| WHAT IS NEEDED |
Without including any pictures, reproduce the full listing exactly.

| ENTRIES SHOWN |

[Start of section]

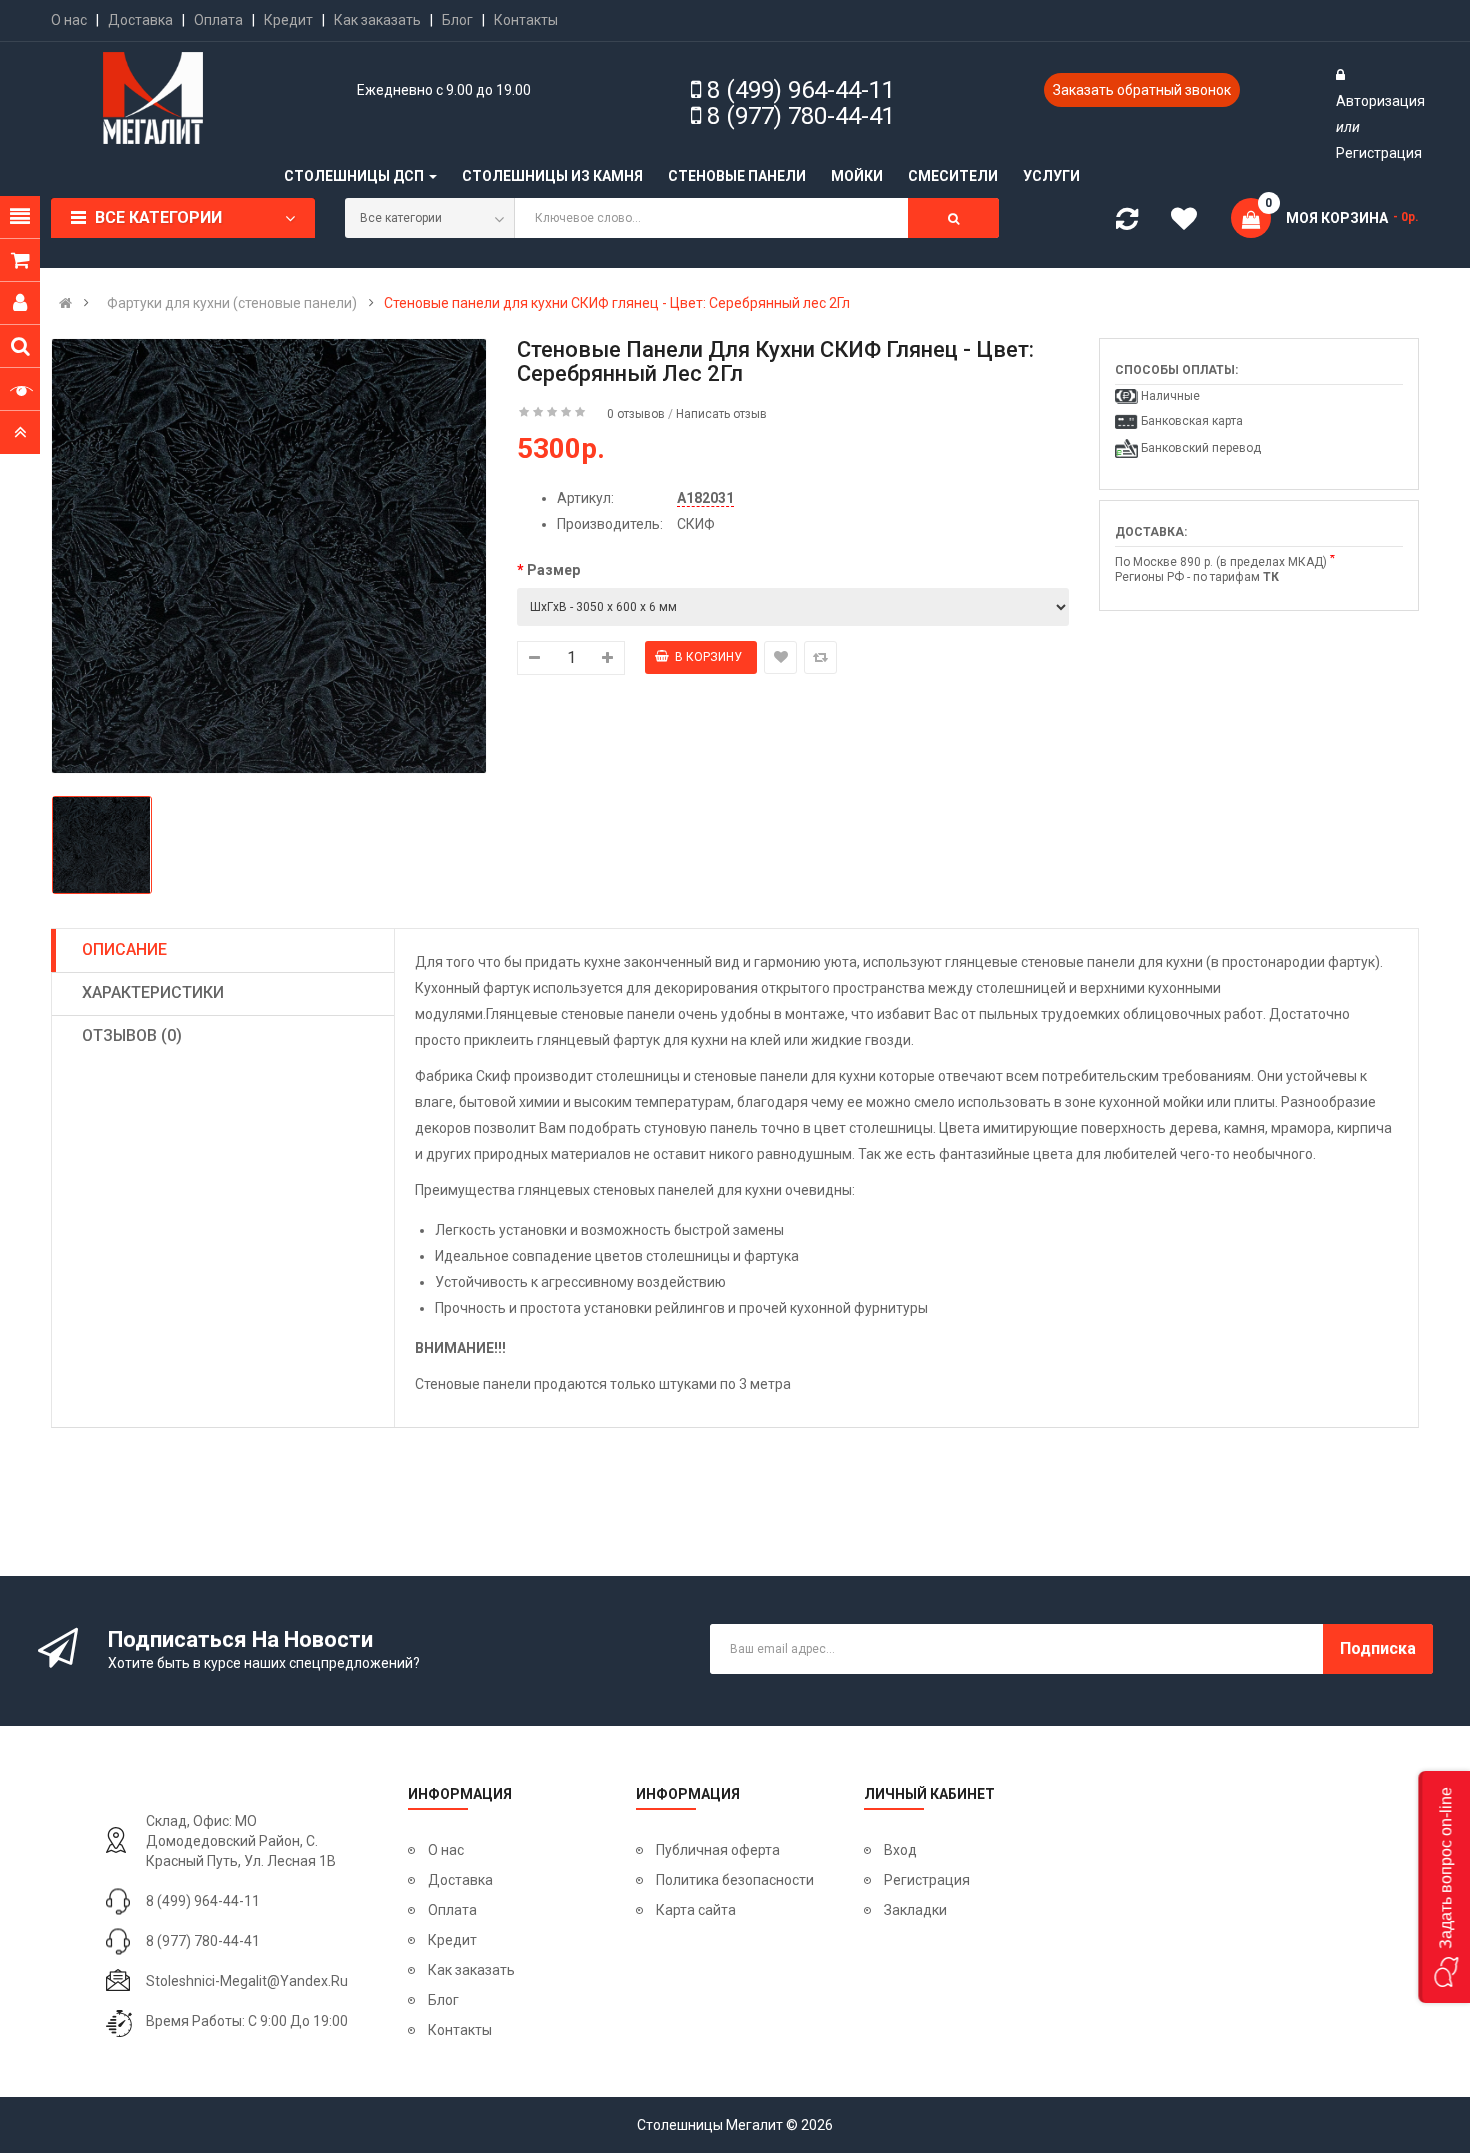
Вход (900, 1850)
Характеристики (153, 992)
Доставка (140, 20)
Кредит (288, 20)
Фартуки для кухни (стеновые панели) (232, 303)
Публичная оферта (718, 1850)
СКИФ (696, 524)
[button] (1444, 1887)
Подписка (1378, 1648)
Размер (553, 570)
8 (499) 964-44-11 (801, 90)
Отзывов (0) (132, 1035)
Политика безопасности (735, 1880)
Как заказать (377, 20)
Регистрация (1379, 153)
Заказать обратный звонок (1142, 90)
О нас (69, 20)
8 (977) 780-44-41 (801, 116)
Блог (457, 20)
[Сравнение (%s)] (1127, 223)
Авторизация (1380, 101)
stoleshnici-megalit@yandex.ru (247, 1981)
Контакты (526, 20)
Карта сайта (696, 1910)
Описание (124, 949)
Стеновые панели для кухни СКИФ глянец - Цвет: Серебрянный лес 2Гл (617, 303)
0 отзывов (636, 414)
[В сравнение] (820, 657)
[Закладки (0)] (1191, 222)
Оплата (218, 20)
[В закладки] (780, 657)
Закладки (915, 1910)
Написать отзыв (721, 414)
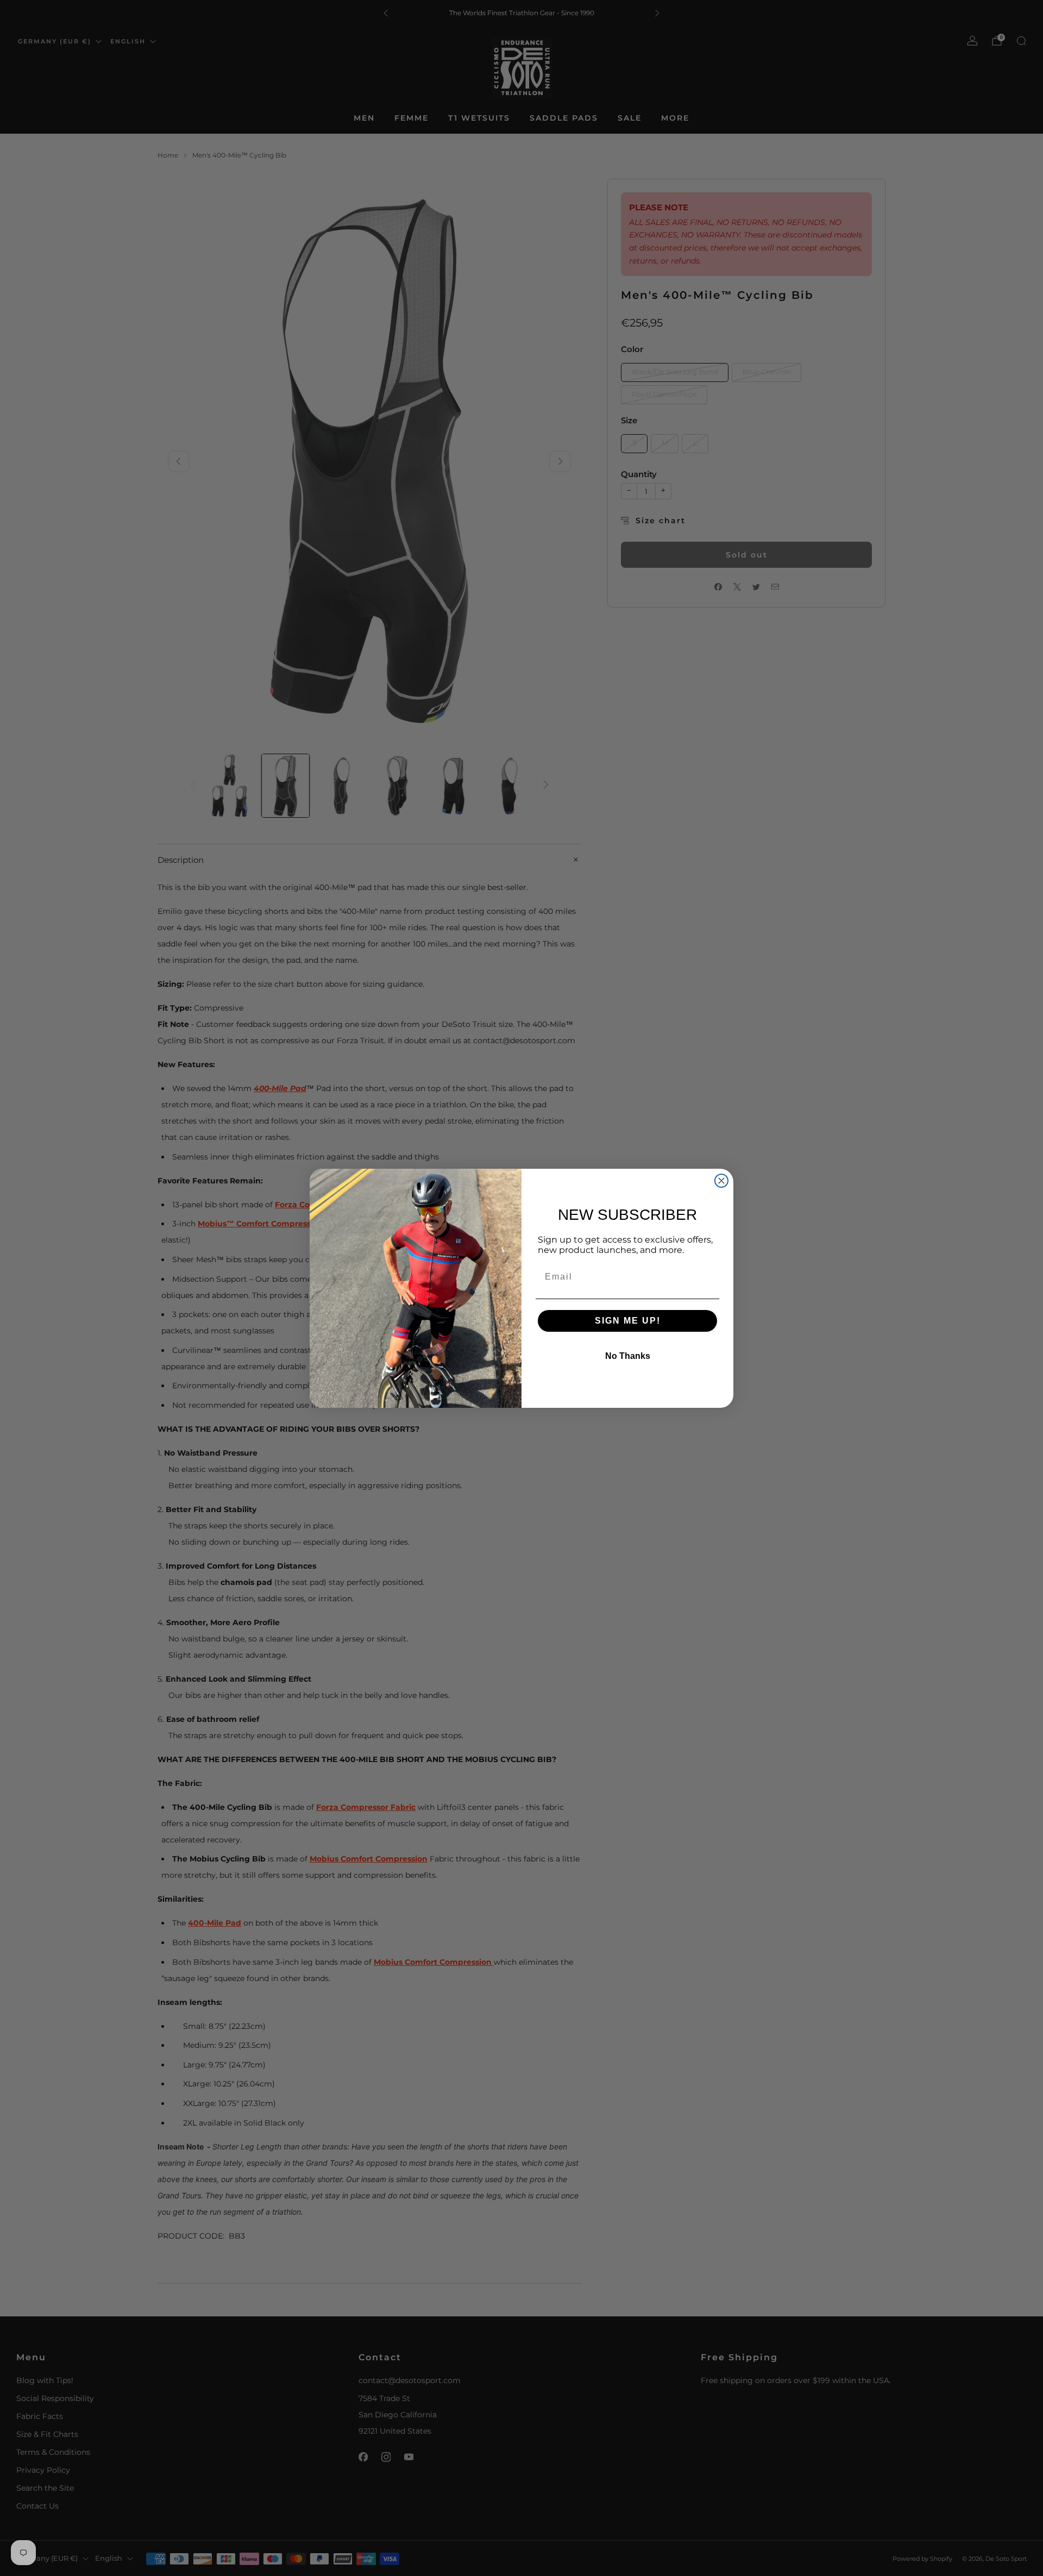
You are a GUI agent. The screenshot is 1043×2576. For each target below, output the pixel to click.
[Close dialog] (721, 1180)
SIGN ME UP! (628, 1320)
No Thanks (627, 1356)
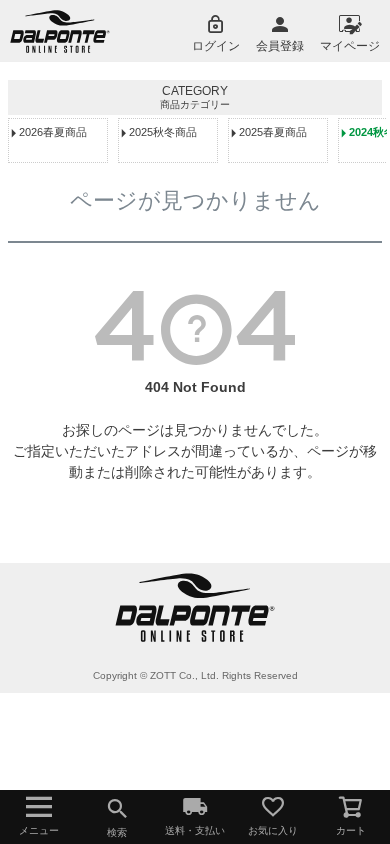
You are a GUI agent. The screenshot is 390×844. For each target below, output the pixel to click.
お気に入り (273, 830)
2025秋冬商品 (163, 132)
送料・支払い (195, 830)
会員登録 (280, 46)
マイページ (350, 46)
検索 (117, 832)
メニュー (39, 830)
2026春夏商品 (53, 132)
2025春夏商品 (273, 132)
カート (351, 830)
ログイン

[End of section]

| EXERCISE OUTPUT |
Вход (900, 1850)
Характеристики (153, 992)
Доставка (140, 20)
Кредит (288, 20)
Фартуки для кухни (стеновые панели) (232, 303)
Публичная оферта (718, 1850)
СКИФ (696, 524)
[button] (1444, 1887)
Подписка (1378, 1648)
Размер (553, 570)
8 (499) 964-44-11 (801, 90)
Отзывов (0) (132, 1035)
Политика безопасности (735, 1880)
Как заказать (377, 20)
Регистрация (1379, 153)
Заказать обратный звонок (1142, 90)
О нас (69, 20)
8 (977) 780-44-41 (801, 116)
Блог (457, 20)
[Сравнение (%s)] (1127, 223)
Авторизация (1380, 101)
stoleshnici-megalit@yandex.ru (247, 1981)
Контакты (526, 20)
Карта сайта (696, 1910)
Описание (124, 949)
Стеновые панели для кухни СКИФ глянец - Цвет: Серебрянный лес 2Гл (617, 303)
0 отзывов (636, 414)
[В сравнение] (820, 657)
[Закладки (0)] (1191, 222)
Оплата (218, 20)
[В закладки] (780, 657)
Закладки (915, 1910)
Написать отзыв (721, 414)
You are a GUI agent. The screenshot is 1043×2576. For each target below, output the pixel to click.
[Close dialog] (721, 1180)
SIGN ME UP! (628, 1320)
No Thanks (627, 1356)
You are a GUI agent. The screenshot is 390×844. For each target below, output the pixel to click.
お気に入り (273, 830)
2025秋冬商品 (163, 132)
送料・支払い (195, 830)
会員登録 (280, 46)
マイページ (350, 46)
検索 (117, 832)
メニュー (39, 830)
2026春夏商品 (53, 132)
2025春夏商品 (273, 132)
カート (351, 830)
ログイン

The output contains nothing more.